Berluti was founded in 1895 by Italian Alessandro Berluti, and later run by Olga Squeri, also known as Olga Berluti. The LVMH group acquired Berluti in 1993. In 2012, Berluti acquired Paris tailor house Arnys and launched its first prêt-à-porter menswear collections.

In 2011, Olga Berluti was named creative director of the Berluti Art line.

From 2011 to 2023, Berluti was headed by LVMH's CEO Bernard Arnault's son, Antoine Arnault, who also serves as the chairman of Loro Piana. In March 2014, Isabella Capece Galeota became director of image and communications.

Between 2011 and 2014, Berluti increased its annual revenue from less than 30 million euros ($32.6 million) to €100 million ($109 million), having expanded its product offering, bought a custom atelier and increased its global store network to 46 boutiques.

In 2013, Berluti worked with Dutch artist Maarten Baas on created a series of sculptures.

In 2017, Berluti introduced a sunglass collection in collaboration with Oliver Peoples.

In 2018, creative director Kris Van Assche reconfigured the existing Berluti logo based on one he found carved into a shoe last and devised with M/M Paris.

All the footwear manufacturing and leather goods are produced in the town of Gaibanella in the municipality of Ferrara, while Paris is the location of the corporate headquarters.

Berluti designed uniforms for the French team at the opening ceremony of the 2024 Olympics and Paralympics in France.

==Creative directors==
- 2011–2016: Alessandro Sartori
- 2016–2018: Haider Ackermann
- 2018–2021: Kris Van Assche

==Recognition==
In 2017 Business of Fashion named Berluti among the 16 best companies to work for in the fashion industry.

-------

### QUESTIONS ON THE MATERIAL:
1 - Rewrite the paragraph of the Berluti passage that begins "Berluti was founded in 1895" as a short list, keeping its main facts.
2 - Retype the Berluti passage from "Between 2011 and" up to and including "with Oliver Peoples.".
The items that follow are drawn from a separate source.

-------

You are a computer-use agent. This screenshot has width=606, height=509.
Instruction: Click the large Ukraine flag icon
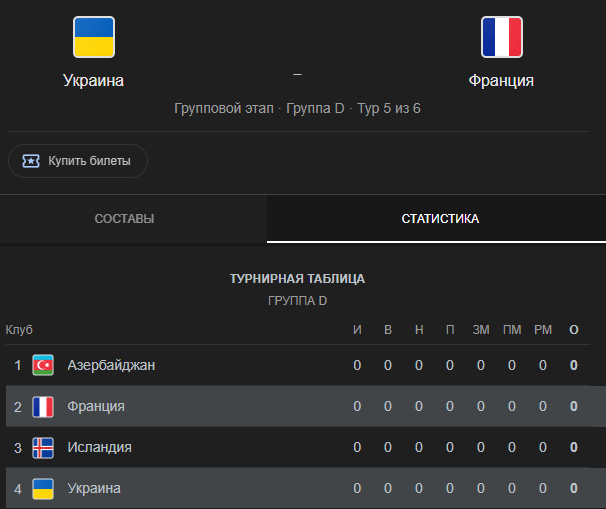[94, 37]
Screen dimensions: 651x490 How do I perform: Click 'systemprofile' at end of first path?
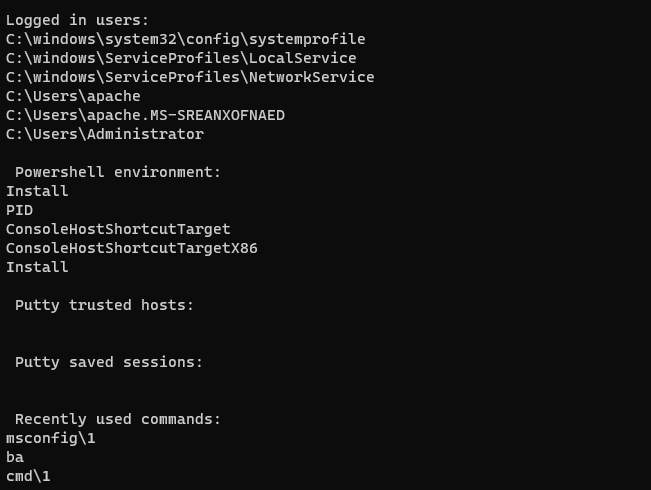coord(312,39)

-------

### ANSWERS TO EACH TASK:
1 -
- Founded in 1895 by Italian Alessandro Berluti; later run by Olga Squeri, also known as Olga Berluti.
- Acquired by the LVMH group in 1993.
- In 2012, acquired Paris tailor house Arnys and launched its first prêt-à-porter menswear collections.

2 -
Between 2011 and 2014, Berluti increased its annual revenue from less than 30 million euros ($32.6 million) to €100 million ($109 million), having expanded its product offering, bought a custom atelier and increased its global store network to 46 boutiques.

In 2013, Berluti worked with Dutch artist Maarten Baas on created a series of sculptures.

In 2017, Berluti introduced a sunglass collection in collaboration with Oliver Peoples.